LinuxLists.cc - [RFC PATCH 4/9] mm: Introduce vm

2019-05-31 23:34:05

Subject: [RFC PATCH 4/9] mm: Introduce vm_ops->mprotect()

SGX will use the mprotect() hook to prevent userspace from circumventing
various security checks, i.e. Linux Security Modules.

Enclaves are built by copying data from normal memory into the Enclave
Page Cache (EPC). Due to the nature of SGX, the EPC is represented by a
single file that must be MAP_SHARED, i.e. mprotect() only ever sees a
single MAP_SHARED vm_file.

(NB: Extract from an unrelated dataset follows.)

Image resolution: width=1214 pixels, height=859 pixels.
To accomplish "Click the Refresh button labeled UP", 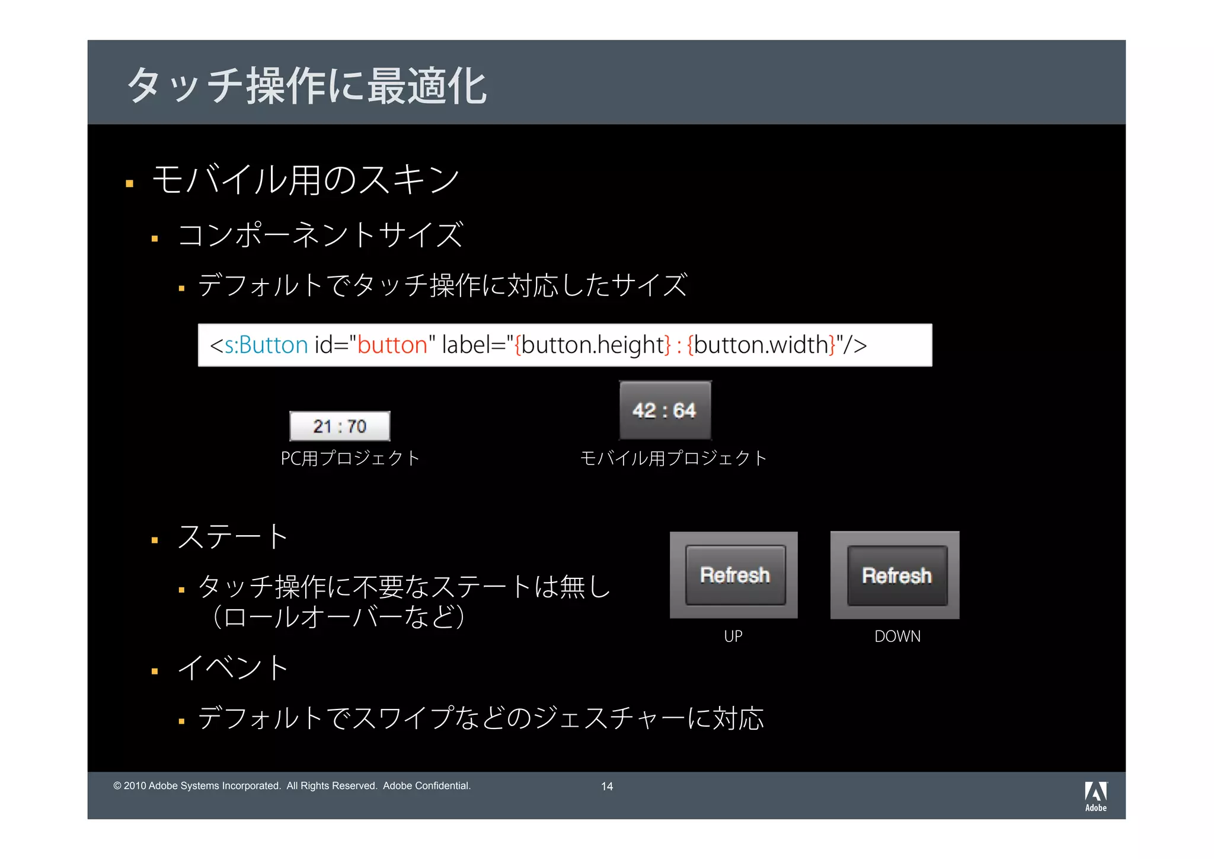I will (735, 575).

Furthermore, all enclaves will need read,
write and execute pages in the EPC.

As a result, LSM policies cannot be meaningfully applied, e.g. an LSM
can deny access to the EPC as a whole, but can't deny PROT_EXEC on page
that originated in a non-EXECUTE file (which is long gone by the time
mprotect() is called).

By hooking mprotect(), SGX can make explicit LSM upcalls while an
enclave is being built, i.e. when the kernel has a handle to origin of
each enclave page, and enforce the result of the LSM policy whenever
userspace maps the enclave page in the future.

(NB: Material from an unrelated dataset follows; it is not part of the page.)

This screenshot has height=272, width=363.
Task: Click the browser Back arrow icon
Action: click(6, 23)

Alternatively, SGX could play games with MAY_{READ,WRITE,EXEC}, but
that approach is quite ugly, e.g. would require userspace to call an
SGX ioctl() prior to using mprotect() to extend a page's protections.

Signed-off-by: Sean Christopherson <[email protected]>
---
include/linux/mm.h | 2 ++
mm/mprotect.c | 15 +++++++++++----
2 files changed, 13 insertions(+), 4 deletions(-)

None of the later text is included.